======== DATA TO EXAMINE
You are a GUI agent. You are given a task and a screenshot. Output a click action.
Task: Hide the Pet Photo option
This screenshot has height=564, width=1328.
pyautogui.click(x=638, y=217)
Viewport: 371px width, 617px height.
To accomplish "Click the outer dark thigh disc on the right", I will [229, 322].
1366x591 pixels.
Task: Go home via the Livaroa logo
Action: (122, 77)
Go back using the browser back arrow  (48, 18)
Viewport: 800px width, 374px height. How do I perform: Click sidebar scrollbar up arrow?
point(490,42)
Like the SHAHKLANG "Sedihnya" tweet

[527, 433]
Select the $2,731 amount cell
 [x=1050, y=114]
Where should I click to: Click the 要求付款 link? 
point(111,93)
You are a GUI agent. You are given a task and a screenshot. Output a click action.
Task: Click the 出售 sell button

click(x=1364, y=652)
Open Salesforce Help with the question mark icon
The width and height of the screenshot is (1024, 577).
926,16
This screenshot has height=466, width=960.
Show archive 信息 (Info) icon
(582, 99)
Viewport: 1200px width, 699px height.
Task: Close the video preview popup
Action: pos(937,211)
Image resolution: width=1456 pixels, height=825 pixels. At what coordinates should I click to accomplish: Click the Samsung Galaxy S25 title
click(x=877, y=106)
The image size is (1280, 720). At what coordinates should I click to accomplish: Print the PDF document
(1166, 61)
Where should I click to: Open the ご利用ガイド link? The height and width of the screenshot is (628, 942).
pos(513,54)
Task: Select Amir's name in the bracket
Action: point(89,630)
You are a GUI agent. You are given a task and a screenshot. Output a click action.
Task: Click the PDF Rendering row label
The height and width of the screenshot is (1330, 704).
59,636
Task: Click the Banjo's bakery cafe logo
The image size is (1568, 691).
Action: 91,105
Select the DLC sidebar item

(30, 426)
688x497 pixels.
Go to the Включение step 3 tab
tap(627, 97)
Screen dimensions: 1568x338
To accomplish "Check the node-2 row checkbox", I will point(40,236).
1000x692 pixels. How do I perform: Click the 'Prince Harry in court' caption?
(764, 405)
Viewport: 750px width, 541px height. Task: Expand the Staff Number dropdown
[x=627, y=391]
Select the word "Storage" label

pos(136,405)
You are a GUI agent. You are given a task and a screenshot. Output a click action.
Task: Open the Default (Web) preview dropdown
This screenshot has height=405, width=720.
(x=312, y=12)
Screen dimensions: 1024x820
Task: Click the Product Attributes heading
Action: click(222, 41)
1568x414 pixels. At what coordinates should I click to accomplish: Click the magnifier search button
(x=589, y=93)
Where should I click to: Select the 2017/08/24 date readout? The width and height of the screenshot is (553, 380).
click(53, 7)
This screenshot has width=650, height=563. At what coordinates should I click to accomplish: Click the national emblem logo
================
AIM OF THE EXERCISE:
Retype the listing from its first line onward, stopping after the line that contains "Viewport: 371px width, 617px height." has been retyped in full.

SOLUTION BELOW:
You are a GUI agent. You are given a task and a screenshot. Output a click action.
Task: Hide the Pet Photo option
This screenshot has height=564, width=1328.
pyautogui.click(x=638, y=217)
Viewport: 371px width, 617px height.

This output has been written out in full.